If you need to buy your own insurance …
The market for individual and family plans opens for business Nov. 1 and closes Dec. 15. That’s a shorter open enrollment period than in previous years.
This year, the site will be down for maintenance on Sunday mornings. You may see less advertising reminding you to sign up and fewer community organizations offering help with choosing a plan and enrolling. Again, HealthCare.gov local resources can help.
For those in need of affordable health coverage, private health insurance is an option, and websites like HealthCoverageFast.com provides such coverage with a few questions and in minutes you can get affordable health coverage that meets you or your family’s needs. With many plans and carriers to choose from, you can be rest assured that there is a health plan that suits your needs. You can get qualified here.
Before Nov. 1:
- You can start getting ready by following these steps.
After Nov. 1:
- Don’t procrastinate. With a shorter enrollment period and not much chance of extending it, you’re better off getting started now. If you leave it until the last minute, you may not be able to get help from overloaded counselors.

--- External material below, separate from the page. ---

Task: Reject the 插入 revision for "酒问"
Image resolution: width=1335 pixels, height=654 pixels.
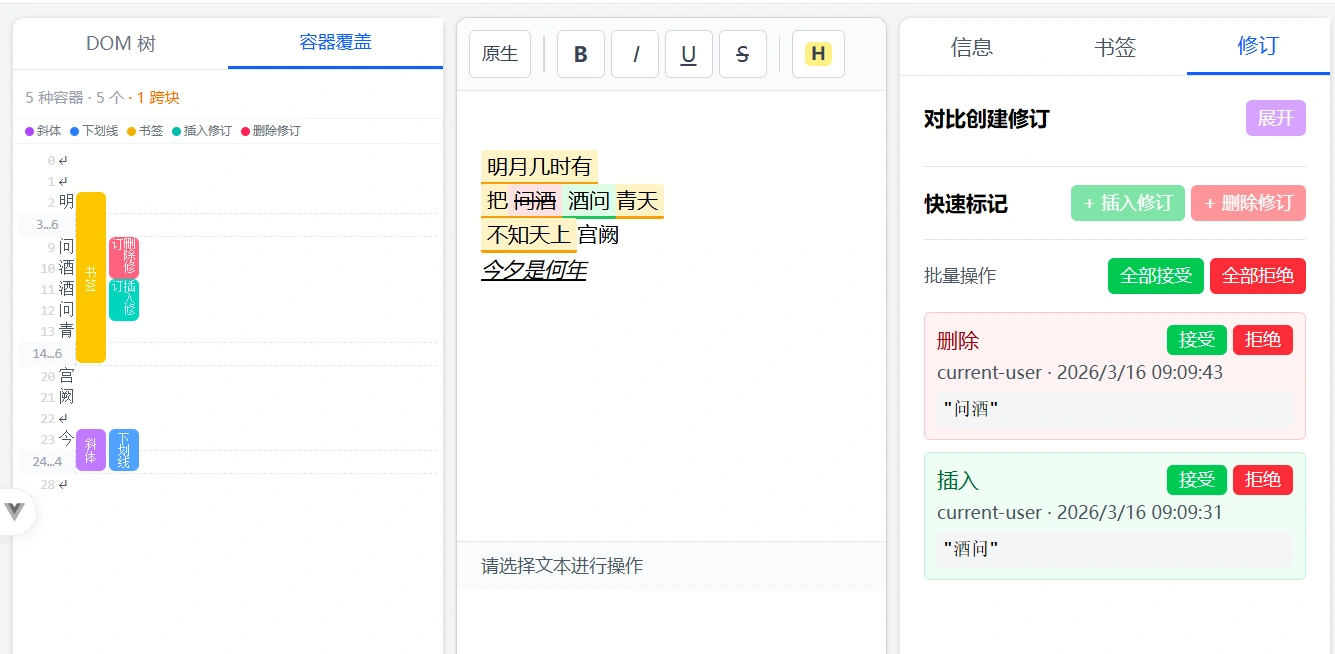Action: [x=1262, y=480]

- Don’t assume anything. If you’ve bought insurance for yourself before, the plan you had before may change or not be available for 2019. Other plans may have changed their offerings and costs. So check out what’s available in your area for 2019, and choose carefully.
- Check all the plans available in your area. Even if you’ve bought a silver-level plan in the past, you should check bronze, gold and platinum ones, too.
- Don’t just look at the sticker price — look at the actual cost to you. Just like buying a car, your final cost might come down because of subsidies, discounts on copays and deductibles, and credits on your income taxes. You won’t know this until you enter some information. But whatever you do, don’t walk away when you see the initial “sticker price.” This tool can help you understand what financial assistance could help you cover the cost.
- Facing a life change in 2019? Figure out now how big changes might affect your health insurance status. Getting married, having a baby, losing coverage from a job, changing income and other life events may make you eligible for a special enrollment period in 2019. That means you won’t be locked into the choices you make now.
If you’re thinking of going without insurance …
Don’t skip health coverage in 2019 without knowing the options open to you. It’s true that the federal government will no longer penalize you on your income taxes if you go without insurance in 2019; this is different from previous years.
But paying the bills for one illness or injury could wipe you out financially.
If insurance affordability is the issue for you, talk to a counselor.
New this year: More people can buy a bare-bones “catastrophic” plan to cover just the worst-case scenario health situations. But you have to enroll by December 15.
People under 30 automatically qualify to buy these plans. But new for 2019, people over 30 can file for a “hardship exemption” to allow them to buy a catastrophic plan. If you’re experiencing serious financial trouble, or if you live in a state that hasn’t expanded Medicaid, find out if you qualify to buy a catastrophic plan.